Trump travel ban targets nations mired in civil wars or armed conflicts
When President Donald Trump announced his new and expanded travel ban this week, the list of countries facing restrictions exhibited few obvious through lines. A closer look, though, reveals that many of the countries are united by a harsh recent history of civil war or armed conflict.
Of the 12 countries from which travel is fully restricted, three are embroiled in bloody civil wars: Yemen, Myanmar and Sudan.
Myanmar is considered among the most extreme conflicts in the world because of the number of armed groups involved in the civil war there, ranking behind only Gaza and the West Bank in an assessment by Armed Conflict Location and Event Data (ACLED), a nonprofit analysis and crisis-mapping project. The country's military has faced an intense internal conflict since forcibly seizing power in 2021 and only controls about 21 percent of the country, according to the Council on Foreign Relations.
ACLED lists Sudan as the eighth-most extreme conflict zone amid a ruinous civil war between the country's army and a rival paramilitary force. The fighting has led to more than 150,000 fatalities and a mass humanitarian crisis that numbers among the worst in the world.
Yemen, considered by ACLED to have high but not extreme levels of conflict, has been threatened by the presence of Houthi militants. The Trump administration re-designated the Houthis as a foreign terrorist organization in early March.
These conflicts and others around the world have prompted mass migration from the violence and into neighboring countries or places deemed to be more stable — sometimes prompting political backlash aimed at refugees. In some cases, migrants don't have homes to return to or cannot return because of instability or the presence of a hostile regime.
Many of the remaining countries on the total-ban list — Afghanistan, Chad, the Republic of Congo, Equatorial Guinea, Eritrea, Haiti, Iran, Libya and Somalia — are also undergoing conflicts of varying degrees of intensity.
In Haiti, the government is struggling to regain authority after gangs seized vast control of its capital, Port-au-Prince. Ten percent of the Haitian population has been displaced as a result of gang violence. Neighboring Dominican Republic implemented a plan in 2024 for mass deportations of Haitians back across the border.

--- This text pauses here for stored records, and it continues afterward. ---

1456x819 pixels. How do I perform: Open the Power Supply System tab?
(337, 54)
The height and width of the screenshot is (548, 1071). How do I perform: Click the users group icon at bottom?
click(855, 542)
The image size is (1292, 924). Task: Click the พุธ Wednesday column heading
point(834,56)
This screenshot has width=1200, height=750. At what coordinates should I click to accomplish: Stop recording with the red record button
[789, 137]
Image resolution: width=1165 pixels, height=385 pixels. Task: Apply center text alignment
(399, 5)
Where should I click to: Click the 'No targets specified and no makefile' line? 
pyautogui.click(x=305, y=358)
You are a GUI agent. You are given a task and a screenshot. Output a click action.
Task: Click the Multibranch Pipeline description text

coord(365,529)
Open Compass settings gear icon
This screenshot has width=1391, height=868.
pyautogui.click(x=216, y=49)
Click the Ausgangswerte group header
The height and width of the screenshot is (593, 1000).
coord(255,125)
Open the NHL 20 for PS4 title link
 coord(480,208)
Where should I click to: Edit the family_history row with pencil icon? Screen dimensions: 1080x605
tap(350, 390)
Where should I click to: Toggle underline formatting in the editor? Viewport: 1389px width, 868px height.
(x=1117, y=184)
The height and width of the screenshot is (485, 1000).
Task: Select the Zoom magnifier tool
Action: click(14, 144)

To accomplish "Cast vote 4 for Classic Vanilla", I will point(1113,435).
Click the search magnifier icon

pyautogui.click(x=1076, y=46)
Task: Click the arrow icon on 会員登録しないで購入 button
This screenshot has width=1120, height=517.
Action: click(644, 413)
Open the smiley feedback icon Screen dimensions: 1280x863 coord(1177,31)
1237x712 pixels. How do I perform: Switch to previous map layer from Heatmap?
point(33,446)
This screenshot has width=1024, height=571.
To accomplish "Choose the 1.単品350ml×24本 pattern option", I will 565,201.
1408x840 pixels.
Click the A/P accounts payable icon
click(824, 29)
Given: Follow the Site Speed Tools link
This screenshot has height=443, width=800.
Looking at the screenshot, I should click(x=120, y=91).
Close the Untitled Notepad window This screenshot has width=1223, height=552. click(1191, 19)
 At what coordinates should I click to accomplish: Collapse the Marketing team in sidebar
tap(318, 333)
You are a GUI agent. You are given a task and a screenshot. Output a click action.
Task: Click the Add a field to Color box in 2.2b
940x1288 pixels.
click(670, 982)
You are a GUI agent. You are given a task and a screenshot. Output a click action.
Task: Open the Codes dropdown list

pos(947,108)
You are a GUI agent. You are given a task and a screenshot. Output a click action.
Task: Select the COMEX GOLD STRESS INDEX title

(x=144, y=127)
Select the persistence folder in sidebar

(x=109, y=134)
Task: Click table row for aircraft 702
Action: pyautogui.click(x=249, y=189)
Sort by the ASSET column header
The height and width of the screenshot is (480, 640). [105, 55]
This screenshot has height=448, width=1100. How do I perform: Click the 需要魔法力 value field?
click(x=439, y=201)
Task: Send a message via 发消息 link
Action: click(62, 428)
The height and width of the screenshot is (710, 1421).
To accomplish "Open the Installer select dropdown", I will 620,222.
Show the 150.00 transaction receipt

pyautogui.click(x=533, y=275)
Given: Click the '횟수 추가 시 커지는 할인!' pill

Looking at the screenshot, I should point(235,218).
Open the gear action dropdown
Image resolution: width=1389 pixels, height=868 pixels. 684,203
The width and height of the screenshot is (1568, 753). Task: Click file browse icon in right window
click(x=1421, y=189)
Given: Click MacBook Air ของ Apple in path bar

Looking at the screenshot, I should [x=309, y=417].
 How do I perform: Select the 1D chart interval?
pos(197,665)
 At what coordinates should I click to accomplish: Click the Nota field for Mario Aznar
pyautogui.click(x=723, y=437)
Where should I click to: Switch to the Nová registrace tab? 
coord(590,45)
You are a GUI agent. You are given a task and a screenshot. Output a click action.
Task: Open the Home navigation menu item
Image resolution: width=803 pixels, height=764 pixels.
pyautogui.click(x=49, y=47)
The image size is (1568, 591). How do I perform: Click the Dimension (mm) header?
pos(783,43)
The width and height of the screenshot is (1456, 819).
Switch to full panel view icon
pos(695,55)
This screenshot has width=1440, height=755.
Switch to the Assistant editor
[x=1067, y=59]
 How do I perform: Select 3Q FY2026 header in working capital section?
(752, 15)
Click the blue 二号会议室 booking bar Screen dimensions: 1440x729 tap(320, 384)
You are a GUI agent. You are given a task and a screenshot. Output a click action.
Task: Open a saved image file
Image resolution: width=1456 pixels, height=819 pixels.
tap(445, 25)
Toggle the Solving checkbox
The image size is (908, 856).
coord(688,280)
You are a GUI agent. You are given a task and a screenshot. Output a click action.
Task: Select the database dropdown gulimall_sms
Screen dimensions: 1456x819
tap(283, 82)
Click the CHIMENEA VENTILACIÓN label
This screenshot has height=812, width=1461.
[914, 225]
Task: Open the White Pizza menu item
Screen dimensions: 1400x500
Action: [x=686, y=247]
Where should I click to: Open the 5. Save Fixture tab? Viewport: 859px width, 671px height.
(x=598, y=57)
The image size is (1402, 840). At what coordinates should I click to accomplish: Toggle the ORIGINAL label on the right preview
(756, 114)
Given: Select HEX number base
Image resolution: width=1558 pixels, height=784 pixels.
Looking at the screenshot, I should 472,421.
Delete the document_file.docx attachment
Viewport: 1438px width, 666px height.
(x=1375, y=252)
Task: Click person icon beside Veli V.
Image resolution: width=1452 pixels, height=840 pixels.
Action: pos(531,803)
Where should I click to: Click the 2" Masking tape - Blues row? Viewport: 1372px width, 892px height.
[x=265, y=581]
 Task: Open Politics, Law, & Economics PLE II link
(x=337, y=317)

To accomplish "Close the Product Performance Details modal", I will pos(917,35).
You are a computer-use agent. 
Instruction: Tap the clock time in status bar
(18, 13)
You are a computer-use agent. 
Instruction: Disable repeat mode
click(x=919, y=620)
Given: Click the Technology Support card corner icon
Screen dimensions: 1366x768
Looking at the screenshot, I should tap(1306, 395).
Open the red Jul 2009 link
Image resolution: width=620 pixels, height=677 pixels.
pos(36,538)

Haiti's Foreign Affairs Ministry said in a statement Thursday that it was working to find a swift solution to the ban, given the consequences on Haitian families living inside and outside the country.
'This decision comes at a moment when the Haitian government is striving, with the help of its international partners, to fight the insecurity and to strengthen border security,' it said.
In Somalia, a fractious government emerging from a multi-decade legacy of civil war, is seeking assistance from international partners to fight against al-Shabab insurgents, who are global affiliates of al-Qaeda. The group, which previously led a fatal assault on a U.S. airfield in Kenya, has retaken crucial areas from Somali forces over the past three months.
Farther north in Africa, Libya is at risk of political instability over its oil fields, just five years out from a six-year civil war that broke the country in two.
In most cases, the White House cited visa overstays as the justification for putting countries on a full travel ban, including Muslim-majority nations such as Iran, Somalia and Yemen. While the overstay rate was high in some instances, the total number of visas issued was relatively small, The Washington Post reported. It was not immediately clear why some countries with higher overstay rates were left off.
A handful of countries impacted by the ban — including Cuba, Venezuela and Iran — were tied together by historically adversarial relationships with the United States. Human rights organizations condemned the move, referencing the confusion and turmoil that was suffered under the first Trump administration's travel ban.
'This brings back all the tragic stories … people who were unable to see a dying relative or the birth of a new child and had to attend weddings on Zoom,' Jamal Abdi, the president of the National Iranian American Council, a U.S.-based advocacy group, previously told The Post.